Accountancy and legal fees related to letting out the property.

Insurance

Deduct buildings, contents, public liability and other relevant policies.

Advertising

Marketing costs to find new tenants.

 

Rules and Exceptions

Bear in mind that capital improvements can’t be deducted from rental profit. These are defined as alterations that improve on or change the property’s original state. For example, you can’t deduct costs for a kitchen upgrade.

Also note that there are special rules for certain property types like furnished holiday lets. And if you claim for part expenses shared between rental and personal use, you can only deduct the rental portion.

 

Mortgage Interest Rules

For residential property, individual landlords can usually only deduct 20% of their mortgage interest payments from property income. This aims to offset the basic 20% income tax rate. However, the deductible amount may differ if you pay tax at a higher or lower rate.

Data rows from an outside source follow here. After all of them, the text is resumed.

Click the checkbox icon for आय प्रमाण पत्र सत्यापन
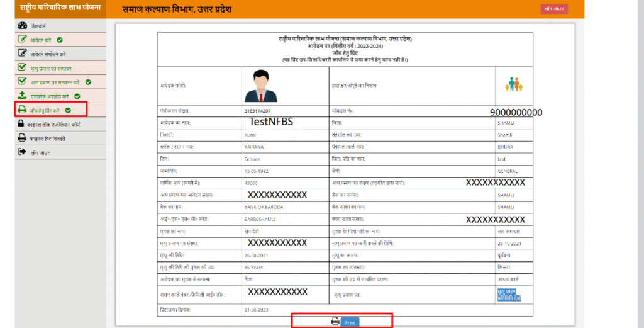 [x=23, y=82]
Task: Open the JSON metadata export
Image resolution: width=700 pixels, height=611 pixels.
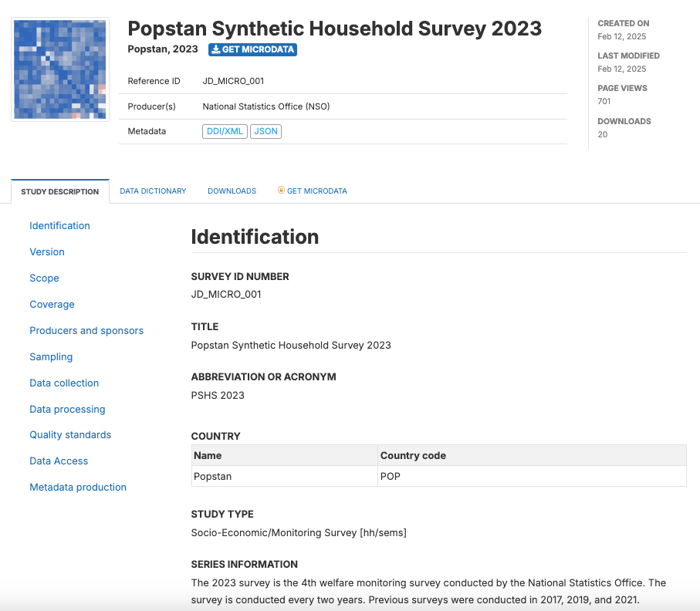Action: pos(265,131)
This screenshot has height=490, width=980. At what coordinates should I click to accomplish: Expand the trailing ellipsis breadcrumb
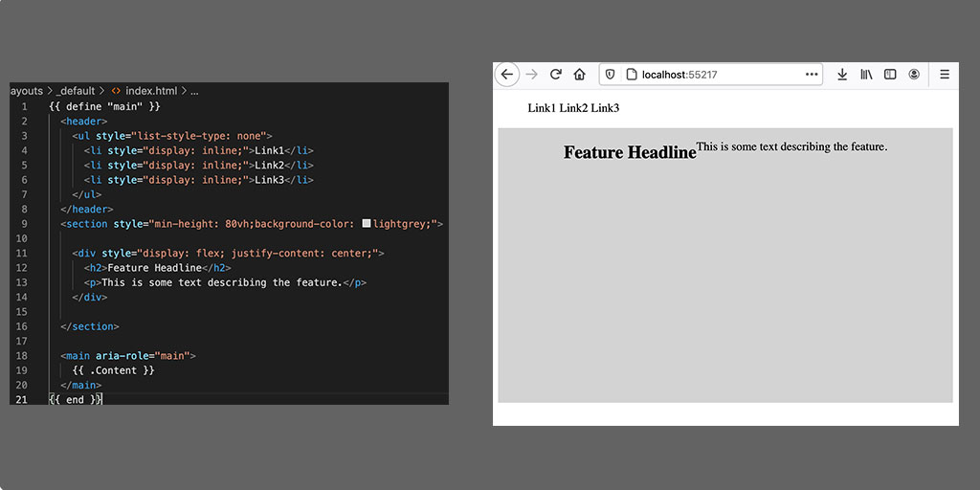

There are also special rules if you used an increased mortgage loan to fund repairs or improvements. The interest on this extra borrowing may still qualify for tax relief even if the work itself doesn’t count as “repairs”.

 

Get Professional Advice

Deductions can be complex, with expenses qualifying in some situations but not others. Before completing your self-assessment, it’s worth consulting an accountant or tax advisor about your individual circumstances. They can ensure rental expenses meet the “wholly and exclusively” test for deductibility.

Careful record keeping is also vital when claiming deductions like part expenses. With good documentation, you can maximise allowable costs and legally minimise your rental income tax bill. Just don’t fall foul of the rules by deducting prohibited costs like capital improvements.

 

Disclaimer. This article has been prepared for information purposes only. Formal professional advice is strongly recommended before making decisions on the topics discussed in this release. No responsibility for any loss to any person acting, or not acting, as a result of this release can be accepted by us, or any person affiliated with us.